There are a few others that have stood out to me. I've seen multiple writers capitalize "high school" when using it as a common noun - that is, not referring to a specific establishment. I also saw that two summers ago, when I had to retake introductory composition at Hofstra and noticed that error on a few papers as we looked over each other's work. A particular synonym for exercise also induces me to shake my head from time to time. "Workout" is a noun; "work out" is a verb. I can't go without mentioning the trend of turning a statement into a series of one word sentences. (For example: "That. Just. Happened.") There also apparently seems to be a need to shorten or otherwise change words for make them sound hip - or worse, to make them sound cute. Rezzies, whatevs, ohmigod, heeze, natch, obvs, fav(e), totes, just to name some of the most obvious examples. The last one is slightly more maddening because my thirtysomething eyes still process it as the plural of tote.

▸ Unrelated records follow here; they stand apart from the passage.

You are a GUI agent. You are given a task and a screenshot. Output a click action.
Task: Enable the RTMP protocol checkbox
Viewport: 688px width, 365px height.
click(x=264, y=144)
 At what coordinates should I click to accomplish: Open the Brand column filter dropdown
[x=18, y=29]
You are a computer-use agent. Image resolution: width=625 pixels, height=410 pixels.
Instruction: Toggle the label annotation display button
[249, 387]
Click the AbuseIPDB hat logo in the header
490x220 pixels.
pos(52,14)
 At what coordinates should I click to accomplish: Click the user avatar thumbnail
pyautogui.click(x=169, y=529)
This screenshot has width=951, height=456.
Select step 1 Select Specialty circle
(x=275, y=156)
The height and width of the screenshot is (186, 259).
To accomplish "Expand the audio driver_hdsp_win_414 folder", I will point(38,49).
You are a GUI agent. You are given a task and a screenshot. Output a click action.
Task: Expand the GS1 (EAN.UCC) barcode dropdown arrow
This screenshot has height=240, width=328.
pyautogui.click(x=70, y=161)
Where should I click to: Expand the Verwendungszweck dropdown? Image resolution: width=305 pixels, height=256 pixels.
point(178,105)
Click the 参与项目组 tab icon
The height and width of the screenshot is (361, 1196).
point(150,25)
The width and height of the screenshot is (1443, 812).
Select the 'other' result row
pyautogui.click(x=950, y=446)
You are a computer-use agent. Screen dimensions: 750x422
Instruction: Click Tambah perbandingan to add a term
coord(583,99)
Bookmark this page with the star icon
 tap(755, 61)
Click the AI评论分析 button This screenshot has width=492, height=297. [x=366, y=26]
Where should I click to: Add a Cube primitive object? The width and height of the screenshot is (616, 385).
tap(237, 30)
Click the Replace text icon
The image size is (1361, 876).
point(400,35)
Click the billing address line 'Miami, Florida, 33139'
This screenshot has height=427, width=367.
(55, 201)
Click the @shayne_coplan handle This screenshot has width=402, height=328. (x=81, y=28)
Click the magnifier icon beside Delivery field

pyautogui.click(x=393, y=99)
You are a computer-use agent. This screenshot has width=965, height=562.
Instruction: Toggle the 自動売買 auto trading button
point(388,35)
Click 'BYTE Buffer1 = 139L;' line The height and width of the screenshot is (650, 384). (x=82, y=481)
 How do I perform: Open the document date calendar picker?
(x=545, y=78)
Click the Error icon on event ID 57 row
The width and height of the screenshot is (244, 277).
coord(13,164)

I point to one reason that stands out for this trend, and Shellenbarger hits it:
Accustomed to texting and social networking, "[younger people have] developed a new norm," Ms. Erickson says.A language is composed of two main forms - the spoken word and the written word. Over the last two decades - and particularly within the last ten years - writing has replaced speaking in a large swath of personal interaction. It started with instant messaging, and has since expanded to texting. This circumstance is now at the point where I have read, in multiple places, that some people are actually offended by the perceived intrusiveness of a phone call. As we have grown more accustomed to writing where we used to speak, we have tended to write in the manner in which we speak. This, in turn, has caused us to carry those mannerisms of speech into areas where they aren't appropriate. Don't get me wrong—brevity has an important role to play in communication. I think of a friend who, in an e-mail responding to a simple yes-or-no question, carried on for more than a thousand words before approaching anything resembling an answer. But on the whole, is this all really okay, because "[s]incerity and clarity expressed in '140 characters and sound bytes' are seen as hallmarks of good communication—not 'the king's grammar'"? What happens when those with such a cavalier disregard for the language today become the leaders of tomorrow, and see no problem with tolerating the grammatical indiscretions of future generations? Where might that lead us? Actually, I think Mike Judge has already explored that dystopia in sufficient detail.
I think I've said my piece on this issue. I'm going back inside and putting the soapbox back in the attic. One last thing - get off my lawn, even though it isn't actually my lawn.